Personne ne veut parler du CUSM, le Centre hospitalier de l'Université McGill, le clone anglophone du CHUM. Ni le CUSM ni l'Université. Refus poli, mais catégorique.

«Tout va très bien, nous n'avons rien à ajouter. Thank you for your call», m'a répondu la responsable des relations publiques du CUSM, Diane Feagan.

Réponse plus frileuse à l'Université McGill:

- Appelez le CUSM, s'est-on contenté de me dire.

- C'est fait, ai-je répondu, mais je veux aussi parler à un responsable de l'Université. Après tout, c'est un peu VOTRE hôpital qui va être construit puisque c'est là que VOS élèves vont être formés et que VOS chercheurs vont travailler.

- Appelez le CUSM.

- Mais je ne veux pas parler de la peste ou du choléra, seulement du centre universitaire. Pourquoi ce refus?

- Appelez le CUSM.

Dois-je préciser qu'on parle d'argent public, plus d'un milliard. De quel droit le CUSM et l'Université McGill rejettent-ils toute demande d'entrevue?

Tout va bien, m'a répété Mme Feagan.

Tout va bien? Pas sûr.

«Les anglophones se chicanent, mais ils ne se déchirent pas sur la place publique», explique Ekram Rabbat, président de la Fondation du CHUM.

«Ils ont leurs batailles internes», confirme le président de la Fédération des médecins spécialistes, Gaétan Barrette.

Les anglophones lavent leur linge sale entre eux.
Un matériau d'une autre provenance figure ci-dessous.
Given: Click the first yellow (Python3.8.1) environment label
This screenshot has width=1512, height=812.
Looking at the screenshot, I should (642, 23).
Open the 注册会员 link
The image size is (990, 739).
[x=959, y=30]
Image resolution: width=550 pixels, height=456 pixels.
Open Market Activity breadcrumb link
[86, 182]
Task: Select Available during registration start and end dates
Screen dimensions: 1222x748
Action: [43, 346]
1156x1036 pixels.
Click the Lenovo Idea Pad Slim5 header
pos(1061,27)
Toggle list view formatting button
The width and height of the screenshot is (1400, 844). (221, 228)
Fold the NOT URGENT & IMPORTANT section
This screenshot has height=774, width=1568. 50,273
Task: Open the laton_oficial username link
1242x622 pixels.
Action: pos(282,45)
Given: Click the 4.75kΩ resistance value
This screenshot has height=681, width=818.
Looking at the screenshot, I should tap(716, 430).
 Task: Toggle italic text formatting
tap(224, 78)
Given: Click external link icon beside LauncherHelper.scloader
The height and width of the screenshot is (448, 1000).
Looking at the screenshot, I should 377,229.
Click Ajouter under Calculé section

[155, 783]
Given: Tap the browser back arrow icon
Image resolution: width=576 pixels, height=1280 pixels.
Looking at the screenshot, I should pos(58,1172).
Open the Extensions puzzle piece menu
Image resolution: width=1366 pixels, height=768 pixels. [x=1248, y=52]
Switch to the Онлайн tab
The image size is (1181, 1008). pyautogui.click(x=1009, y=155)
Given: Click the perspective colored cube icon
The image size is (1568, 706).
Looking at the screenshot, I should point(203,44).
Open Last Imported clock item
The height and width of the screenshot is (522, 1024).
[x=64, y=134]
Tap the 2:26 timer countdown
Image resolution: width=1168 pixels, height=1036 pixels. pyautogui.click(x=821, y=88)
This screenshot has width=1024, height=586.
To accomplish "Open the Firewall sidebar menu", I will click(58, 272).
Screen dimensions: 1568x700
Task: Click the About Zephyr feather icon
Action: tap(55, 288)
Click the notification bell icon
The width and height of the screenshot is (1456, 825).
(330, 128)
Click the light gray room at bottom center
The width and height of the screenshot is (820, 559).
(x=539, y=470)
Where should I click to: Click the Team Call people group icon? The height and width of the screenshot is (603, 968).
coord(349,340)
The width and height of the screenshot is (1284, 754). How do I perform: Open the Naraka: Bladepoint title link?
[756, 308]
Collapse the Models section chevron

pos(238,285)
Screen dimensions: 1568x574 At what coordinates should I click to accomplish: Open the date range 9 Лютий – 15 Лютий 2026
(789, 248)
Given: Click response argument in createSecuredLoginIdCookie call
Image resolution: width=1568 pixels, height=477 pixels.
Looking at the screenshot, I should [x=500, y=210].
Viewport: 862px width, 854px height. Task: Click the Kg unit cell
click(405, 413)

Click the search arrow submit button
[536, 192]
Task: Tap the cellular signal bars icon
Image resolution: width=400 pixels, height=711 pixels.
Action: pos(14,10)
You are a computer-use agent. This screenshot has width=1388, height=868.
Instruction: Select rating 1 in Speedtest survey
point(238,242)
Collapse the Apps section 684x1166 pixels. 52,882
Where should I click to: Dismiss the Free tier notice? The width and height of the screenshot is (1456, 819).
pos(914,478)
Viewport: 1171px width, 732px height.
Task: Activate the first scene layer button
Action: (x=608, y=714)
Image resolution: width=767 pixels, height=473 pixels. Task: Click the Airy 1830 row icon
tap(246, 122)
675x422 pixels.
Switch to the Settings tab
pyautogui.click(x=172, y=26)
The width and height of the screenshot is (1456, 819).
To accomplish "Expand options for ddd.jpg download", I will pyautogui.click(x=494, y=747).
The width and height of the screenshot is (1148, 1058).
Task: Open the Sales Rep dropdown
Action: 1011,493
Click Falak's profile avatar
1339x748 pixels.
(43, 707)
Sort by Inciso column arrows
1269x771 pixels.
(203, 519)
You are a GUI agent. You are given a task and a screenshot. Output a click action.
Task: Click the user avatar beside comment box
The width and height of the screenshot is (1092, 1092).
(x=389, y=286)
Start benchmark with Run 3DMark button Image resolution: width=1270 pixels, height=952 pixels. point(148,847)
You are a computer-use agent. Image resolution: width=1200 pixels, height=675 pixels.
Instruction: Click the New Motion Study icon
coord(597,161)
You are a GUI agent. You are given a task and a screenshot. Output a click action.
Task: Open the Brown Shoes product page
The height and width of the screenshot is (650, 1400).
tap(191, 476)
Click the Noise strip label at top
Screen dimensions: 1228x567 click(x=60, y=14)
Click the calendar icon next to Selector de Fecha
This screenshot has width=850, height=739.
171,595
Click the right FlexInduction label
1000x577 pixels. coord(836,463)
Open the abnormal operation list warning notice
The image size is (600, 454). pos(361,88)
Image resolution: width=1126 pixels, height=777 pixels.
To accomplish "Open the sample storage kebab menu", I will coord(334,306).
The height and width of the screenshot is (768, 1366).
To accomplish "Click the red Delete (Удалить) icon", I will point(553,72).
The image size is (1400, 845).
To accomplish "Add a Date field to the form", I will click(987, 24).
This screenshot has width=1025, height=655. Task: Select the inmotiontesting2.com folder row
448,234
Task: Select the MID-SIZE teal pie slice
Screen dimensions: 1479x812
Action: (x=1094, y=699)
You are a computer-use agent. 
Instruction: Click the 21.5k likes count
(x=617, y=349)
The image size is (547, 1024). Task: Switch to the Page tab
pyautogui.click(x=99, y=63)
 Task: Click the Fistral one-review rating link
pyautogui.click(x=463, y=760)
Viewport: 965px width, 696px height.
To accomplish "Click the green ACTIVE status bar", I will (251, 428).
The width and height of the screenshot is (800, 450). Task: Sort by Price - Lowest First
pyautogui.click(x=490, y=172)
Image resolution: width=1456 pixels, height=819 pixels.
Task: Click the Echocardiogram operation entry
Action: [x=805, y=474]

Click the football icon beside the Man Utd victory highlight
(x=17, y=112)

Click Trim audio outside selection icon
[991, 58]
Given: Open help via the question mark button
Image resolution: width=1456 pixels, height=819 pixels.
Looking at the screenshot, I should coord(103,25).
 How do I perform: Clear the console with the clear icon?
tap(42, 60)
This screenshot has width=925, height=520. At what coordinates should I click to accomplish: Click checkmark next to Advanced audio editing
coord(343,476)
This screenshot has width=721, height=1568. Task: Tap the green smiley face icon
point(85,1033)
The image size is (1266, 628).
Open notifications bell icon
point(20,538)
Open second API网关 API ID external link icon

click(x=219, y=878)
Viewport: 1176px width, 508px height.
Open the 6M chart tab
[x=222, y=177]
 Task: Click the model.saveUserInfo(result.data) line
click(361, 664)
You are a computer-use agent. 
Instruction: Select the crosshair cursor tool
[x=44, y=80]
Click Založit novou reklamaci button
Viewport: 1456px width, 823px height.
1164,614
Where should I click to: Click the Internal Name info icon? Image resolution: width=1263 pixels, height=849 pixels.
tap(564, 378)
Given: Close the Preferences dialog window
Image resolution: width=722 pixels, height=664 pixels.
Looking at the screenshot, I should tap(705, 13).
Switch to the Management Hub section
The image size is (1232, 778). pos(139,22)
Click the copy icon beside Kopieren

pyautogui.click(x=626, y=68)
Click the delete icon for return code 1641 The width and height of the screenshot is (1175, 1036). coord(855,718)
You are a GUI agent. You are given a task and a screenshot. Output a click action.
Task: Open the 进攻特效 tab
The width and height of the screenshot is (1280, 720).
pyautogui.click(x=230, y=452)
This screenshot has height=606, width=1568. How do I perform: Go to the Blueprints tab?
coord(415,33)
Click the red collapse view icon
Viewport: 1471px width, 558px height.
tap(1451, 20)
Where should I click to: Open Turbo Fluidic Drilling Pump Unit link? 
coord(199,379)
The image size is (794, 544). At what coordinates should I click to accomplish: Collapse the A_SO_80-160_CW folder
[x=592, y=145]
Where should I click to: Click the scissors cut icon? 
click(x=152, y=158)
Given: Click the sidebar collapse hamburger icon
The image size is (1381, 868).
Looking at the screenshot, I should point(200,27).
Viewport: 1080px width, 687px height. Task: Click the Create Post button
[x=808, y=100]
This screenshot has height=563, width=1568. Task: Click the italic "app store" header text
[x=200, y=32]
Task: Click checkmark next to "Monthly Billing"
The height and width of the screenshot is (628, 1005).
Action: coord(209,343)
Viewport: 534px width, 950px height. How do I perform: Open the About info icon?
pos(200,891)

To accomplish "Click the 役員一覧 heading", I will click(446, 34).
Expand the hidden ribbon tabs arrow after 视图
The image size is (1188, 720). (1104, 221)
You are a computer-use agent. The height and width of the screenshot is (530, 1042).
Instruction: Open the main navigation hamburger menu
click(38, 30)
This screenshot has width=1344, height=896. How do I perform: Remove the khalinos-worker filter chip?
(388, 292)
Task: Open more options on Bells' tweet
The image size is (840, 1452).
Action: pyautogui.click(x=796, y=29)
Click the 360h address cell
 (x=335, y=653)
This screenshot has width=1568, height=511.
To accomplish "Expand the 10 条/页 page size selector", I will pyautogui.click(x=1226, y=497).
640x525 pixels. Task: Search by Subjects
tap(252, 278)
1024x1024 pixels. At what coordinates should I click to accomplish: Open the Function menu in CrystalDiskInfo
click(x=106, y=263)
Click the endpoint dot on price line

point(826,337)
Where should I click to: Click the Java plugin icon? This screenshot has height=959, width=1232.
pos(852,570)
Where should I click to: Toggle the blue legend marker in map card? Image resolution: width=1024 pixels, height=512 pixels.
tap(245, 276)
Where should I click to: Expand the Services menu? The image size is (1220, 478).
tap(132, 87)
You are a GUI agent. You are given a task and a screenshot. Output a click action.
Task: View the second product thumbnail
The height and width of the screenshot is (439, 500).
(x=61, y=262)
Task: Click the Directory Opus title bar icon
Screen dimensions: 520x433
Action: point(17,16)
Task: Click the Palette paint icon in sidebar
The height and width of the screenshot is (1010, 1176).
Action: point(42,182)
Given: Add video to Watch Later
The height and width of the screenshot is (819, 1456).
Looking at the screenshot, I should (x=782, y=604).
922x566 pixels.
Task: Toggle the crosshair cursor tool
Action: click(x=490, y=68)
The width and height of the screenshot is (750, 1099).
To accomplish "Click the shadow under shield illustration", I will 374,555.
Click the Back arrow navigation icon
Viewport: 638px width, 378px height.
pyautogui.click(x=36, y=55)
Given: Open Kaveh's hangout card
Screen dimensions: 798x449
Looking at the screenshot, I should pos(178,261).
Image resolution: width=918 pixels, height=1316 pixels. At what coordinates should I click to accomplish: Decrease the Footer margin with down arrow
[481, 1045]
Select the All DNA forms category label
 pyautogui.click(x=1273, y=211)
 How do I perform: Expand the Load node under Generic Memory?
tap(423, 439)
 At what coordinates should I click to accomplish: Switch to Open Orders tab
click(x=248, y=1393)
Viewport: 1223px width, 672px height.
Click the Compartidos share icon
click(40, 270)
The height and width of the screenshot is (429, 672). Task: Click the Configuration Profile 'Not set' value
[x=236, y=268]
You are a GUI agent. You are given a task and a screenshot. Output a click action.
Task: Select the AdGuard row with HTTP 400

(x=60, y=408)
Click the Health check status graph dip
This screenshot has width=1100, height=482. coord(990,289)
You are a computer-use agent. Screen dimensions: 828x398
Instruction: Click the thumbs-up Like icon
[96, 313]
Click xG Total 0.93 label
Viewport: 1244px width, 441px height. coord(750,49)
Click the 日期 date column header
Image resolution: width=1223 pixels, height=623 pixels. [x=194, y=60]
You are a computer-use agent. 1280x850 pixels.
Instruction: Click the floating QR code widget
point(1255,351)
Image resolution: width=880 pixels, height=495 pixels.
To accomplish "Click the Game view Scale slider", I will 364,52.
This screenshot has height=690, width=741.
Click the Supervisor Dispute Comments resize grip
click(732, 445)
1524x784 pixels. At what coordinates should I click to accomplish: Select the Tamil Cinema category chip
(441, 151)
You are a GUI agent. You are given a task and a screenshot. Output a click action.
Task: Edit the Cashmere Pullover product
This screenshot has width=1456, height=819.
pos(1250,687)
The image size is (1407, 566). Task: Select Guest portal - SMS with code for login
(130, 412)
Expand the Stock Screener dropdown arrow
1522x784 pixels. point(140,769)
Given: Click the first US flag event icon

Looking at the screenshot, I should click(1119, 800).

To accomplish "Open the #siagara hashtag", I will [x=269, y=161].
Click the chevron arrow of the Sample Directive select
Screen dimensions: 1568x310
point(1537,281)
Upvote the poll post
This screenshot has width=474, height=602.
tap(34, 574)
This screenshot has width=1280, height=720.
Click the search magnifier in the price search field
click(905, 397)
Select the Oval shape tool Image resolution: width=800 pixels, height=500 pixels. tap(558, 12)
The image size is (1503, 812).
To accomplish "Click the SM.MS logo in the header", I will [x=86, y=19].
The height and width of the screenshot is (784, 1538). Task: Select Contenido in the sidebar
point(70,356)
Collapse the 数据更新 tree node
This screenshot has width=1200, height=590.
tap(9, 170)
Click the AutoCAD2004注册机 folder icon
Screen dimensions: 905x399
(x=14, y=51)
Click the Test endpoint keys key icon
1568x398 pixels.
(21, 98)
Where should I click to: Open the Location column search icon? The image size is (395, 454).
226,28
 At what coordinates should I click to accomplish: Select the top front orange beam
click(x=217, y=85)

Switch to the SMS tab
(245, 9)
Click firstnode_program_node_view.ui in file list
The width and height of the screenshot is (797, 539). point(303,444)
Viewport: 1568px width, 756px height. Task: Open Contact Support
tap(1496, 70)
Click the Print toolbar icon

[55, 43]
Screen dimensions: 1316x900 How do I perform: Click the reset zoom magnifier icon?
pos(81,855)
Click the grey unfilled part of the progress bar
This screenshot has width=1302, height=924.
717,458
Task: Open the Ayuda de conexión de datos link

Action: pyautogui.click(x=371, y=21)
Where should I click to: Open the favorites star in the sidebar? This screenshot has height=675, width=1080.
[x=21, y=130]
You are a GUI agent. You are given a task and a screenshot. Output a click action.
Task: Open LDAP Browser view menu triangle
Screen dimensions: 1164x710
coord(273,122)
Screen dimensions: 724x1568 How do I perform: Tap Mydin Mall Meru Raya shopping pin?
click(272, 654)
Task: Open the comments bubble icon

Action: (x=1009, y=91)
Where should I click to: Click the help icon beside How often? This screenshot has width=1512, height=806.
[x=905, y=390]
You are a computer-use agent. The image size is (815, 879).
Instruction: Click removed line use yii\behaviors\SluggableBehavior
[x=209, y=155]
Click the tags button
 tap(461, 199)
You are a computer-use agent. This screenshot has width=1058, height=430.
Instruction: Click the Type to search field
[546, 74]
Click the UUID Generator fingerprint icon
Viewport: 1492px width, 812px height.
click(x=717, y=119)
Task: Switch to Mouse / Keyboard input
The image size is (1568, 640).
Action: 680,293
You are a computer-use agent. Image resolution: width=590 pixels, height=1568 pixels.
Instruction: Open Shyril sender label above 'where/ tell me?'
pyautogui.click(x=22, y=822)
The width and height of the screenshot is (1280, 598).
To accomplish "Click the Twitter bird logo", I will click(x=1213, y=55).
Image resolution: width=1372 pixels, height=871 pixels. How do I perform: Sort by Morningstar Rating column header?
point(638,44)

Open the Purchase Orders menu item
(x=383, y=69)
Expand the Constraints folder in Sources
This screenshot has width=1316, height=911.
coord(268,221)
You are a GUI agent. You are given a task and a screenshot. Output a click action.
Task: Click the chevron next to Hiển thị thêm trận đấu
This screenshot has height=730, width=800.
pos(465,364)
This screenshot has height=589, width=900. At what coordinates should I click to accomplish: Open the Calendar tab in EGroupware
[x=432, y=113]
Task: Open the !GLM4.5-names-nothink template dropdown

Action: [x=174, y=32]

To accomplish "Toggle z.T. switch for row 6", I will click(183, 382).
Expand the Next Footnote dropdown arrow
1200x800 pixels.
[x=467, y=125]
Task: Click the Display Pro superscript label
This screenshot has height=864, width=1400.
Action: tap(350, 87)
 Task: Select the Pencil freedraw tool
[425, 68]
De nombreuses tensions couvent sous la surface étale du CUSM, mais les médias francophones en parlent peu. Et quand ils veulent en parler, le CUSM leur ferme la porte au nez. Don't call us we'll call you.

Les tensions existent depuis le début, rappelle Jean Rochon qui a été ministre de la Santé de 1994 à 1998.

«Les anglophones avaient des discussions musclées, dit-il, mais ils gardaient ça entre eux. Le Montreal Children Hospital, par exemple, opposait beaucoup de résistance. Par contre, ils avaient du leadership.»

Leadership. Les anglophones en ont à revendre, pas les francophones. Au contraire. Le CHUM n'a pas de directeur général depuis neuf mois. Le Centre de recherche, lui, n'a pas eu de patron pendant un an. Renversant.

Le CHUM vit une période délicate de son histoire et il n'y a personne pour diriger ce gigantesque paquebot qui va coûter près de deux milliards. Il n'y a pas de capitaine à la barre, mais les politiciens, eux, ne se gênent pas pour mettre leurs doigts dans tous les chaudrons.

Même s'il a connu son lot de tensions, le CUSM avance plus vite que le CHUM. Les francophones ont longtemps agonisé sur le choix du site qui a changé trois fois de place.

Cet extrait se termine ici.